I – Certidão de Tempo de Contribuição emitida pelo órgão gestor do respectivo RPPS; ou

II – Declaração de Tempo de Contribuição emitida pelos órgãos federais de que trata o caput; e

III – Declaração emitida pelo órgão gestor do respectivo RPPS ou pelo órgão federal ao qual o servidor esteve vinculado, declarando as competências que foram efetivamente realizadas pelo servidor e as respectivas bases de cálculo de contribuição, sendo estas em relação às competências a partir de julho de 1994.

O Auditor Fiscal defende a simplificação dessas regras. “Colegas que vêm de outros entes federativos têm encontrado muita dificuldade de conseguir esses documentos. Nessa situação, deveriam valer as informações constantes no CNIS [Cadastro Nacional de Informações Sociais], assim como ocorre com os colegas com vínculo exclusivo com a União Federal.”

A Unafisco Nacional continua acompanhando a questão de perto para atuar sempre que necessário. Portanto, a entidade está à disposição dos associados para contribuir na busca da solução de todas as dificuldades que porventura surjam, pois o tema é sensível e extremamente importante na vida dos Auditores Fiscais.

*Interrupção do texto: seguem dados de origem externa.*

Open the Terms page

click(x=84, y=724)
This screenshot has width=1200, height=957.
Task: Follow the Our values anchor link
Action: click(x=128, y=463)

Posição da Unafisco Nacional. Apesar da evolução da Decipex, a posição da Unafisco Nacional é que todas as questões a respeito do tema deveriam ser tratadas dentro do respectivo órgão do qual o Auditor Fiscal faz parte, ou seja, no âmbito da Receita Federal. Isso porque existe uma proximidade, há um conhecimento de toda a história do Auditor Fiscal, um acolhimento distinto, como ocorreu durante anos a fio. No entanto, com a centralização na Decipex da gestão de aposentados e pensionistas, o colega sente que há um distanciamento dele. Ao ter que tratar de questões importantes em um outro órgão, ele passa por um desnecessário choque cultural, o que não deveria jamais ocorrer.